La Violenza Conta

calibano

di Mauro Miccolis

Chi crede che con la violenza non si ottenga nulla, è uno stupido: La NATO ha ottenuto il petrolio Libico, gli egiziani la destituzione di Mubarak; e in Italia la mafia, dopo aver assassinato i giudici Falcone e Borsellino, è riuscita a far scendere lo stato a patti, ed anche andare al governo (come testimoniano recenti sentenze). Quindi per cortesia, smettiamo di raccontarci stupidaggini; capisco che voi scrittori e giornalisti, al soldo della stampa di Sistema, siate obbligati a scrivere articoli soporiferi, per anestetizzare le accese coscienze della massa, ma sforzatevi di trovare argomentazioni più credibili.

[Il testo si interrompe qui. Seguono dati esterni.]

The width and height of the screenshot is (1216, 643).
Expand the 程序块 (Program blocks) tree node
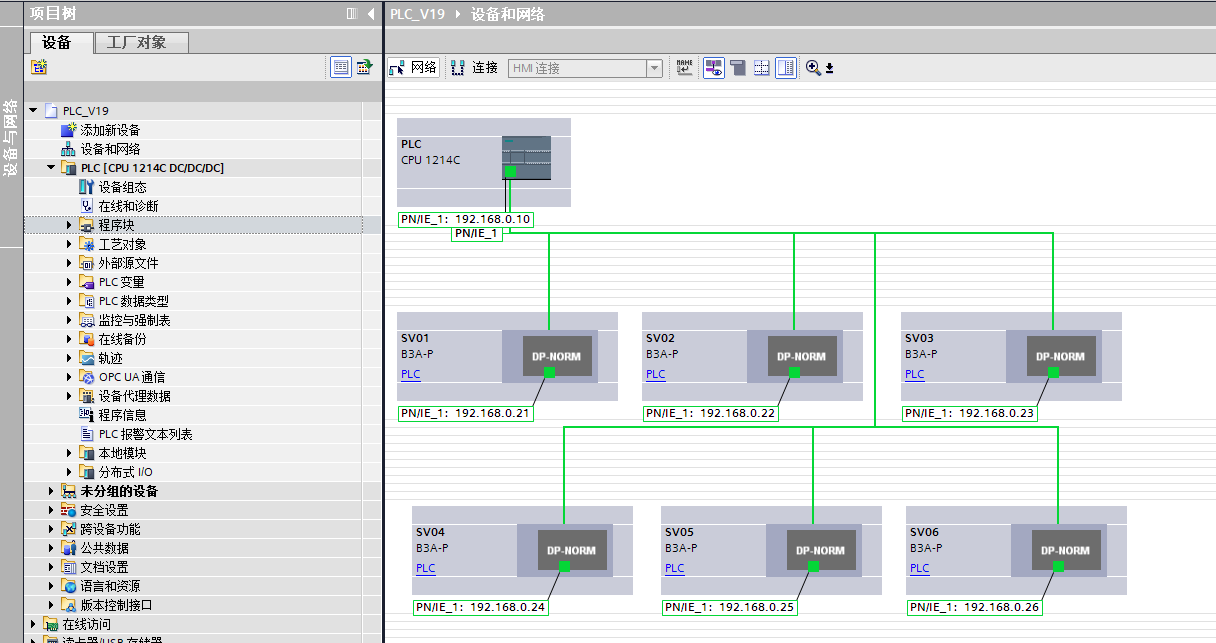[70, 225]
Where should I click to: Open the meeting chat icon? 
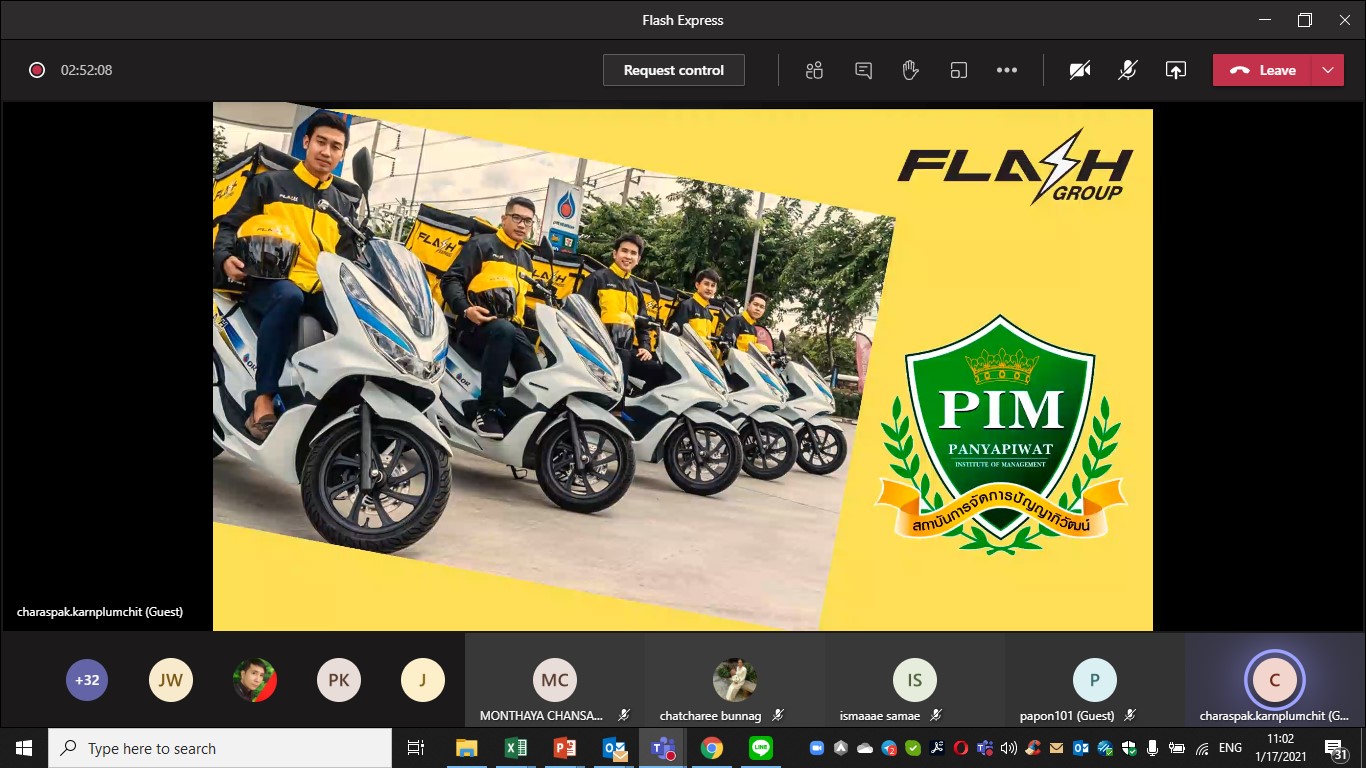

Se l’Italia si trova in questa disastrosa situazione di degrado, è anche colpa della vigliaccheria degli intellettuali.

Chi ieri era nelle piazze a fare il violento, non siede oggi in parlamento? Dalema non ha forse detto di aver lanciato molotov? Non si è vantato in interviste di essere stato un violento da giovane? Non sono parole sue quelle che descrivono il togliersi gli occhiali come il segnale definitivo ad iniziare una scazzottata? E Larussa? Alemanno? (lanciatore di Molotov?) E lo stesso ministro dell’interno Maroni, che è arrivato a mordere un polpaccio, non è con la violenza che si è imposto? Berlusconi, Borghezio e Bossi, sono forse dei pacifisti?

Se dovesse entrarmi in casa, una bestia feroce che vuole mangiarmi, anche se sono un’animalista, non mi sognerei mai di fargli un discorso, per fargli capire che non è giusto mangiarmi…l’accoppo. Sia ben chiaro che non sto opinando il fatto che sia sbagliato un atteggiamento violento,io dico che è efficace,e la cronaca ce lo suggerisce ogni giorno; e la storia ci ricorda che le conquiste più preziose come la libertà e la democrazia sono sempre state ottenute con la violenza.

Con questo governo,questi politici,le chiacchiere non servono, bisogna scendere al loro livello e batterli.